**Task to complete**:
Starting at the line that holds "The image size is (800, 600).", reproduce each line exactly up to and including the last line of the records below. Pictures stay out.

(Dataset records)
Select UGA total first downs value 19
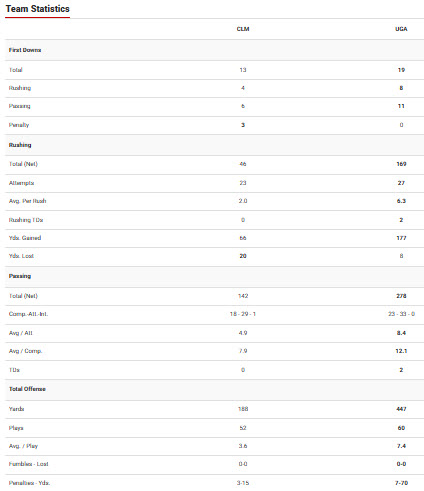 (401, 70)
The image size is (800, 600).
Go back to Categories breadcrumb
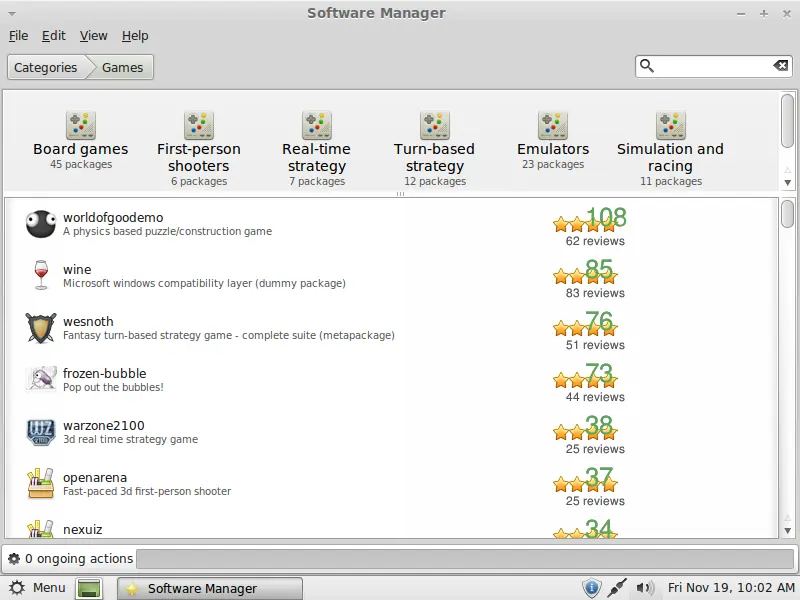46,68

**Task response**:
The image size is (800, 600).
Go back to Categories breadcrumb
46,68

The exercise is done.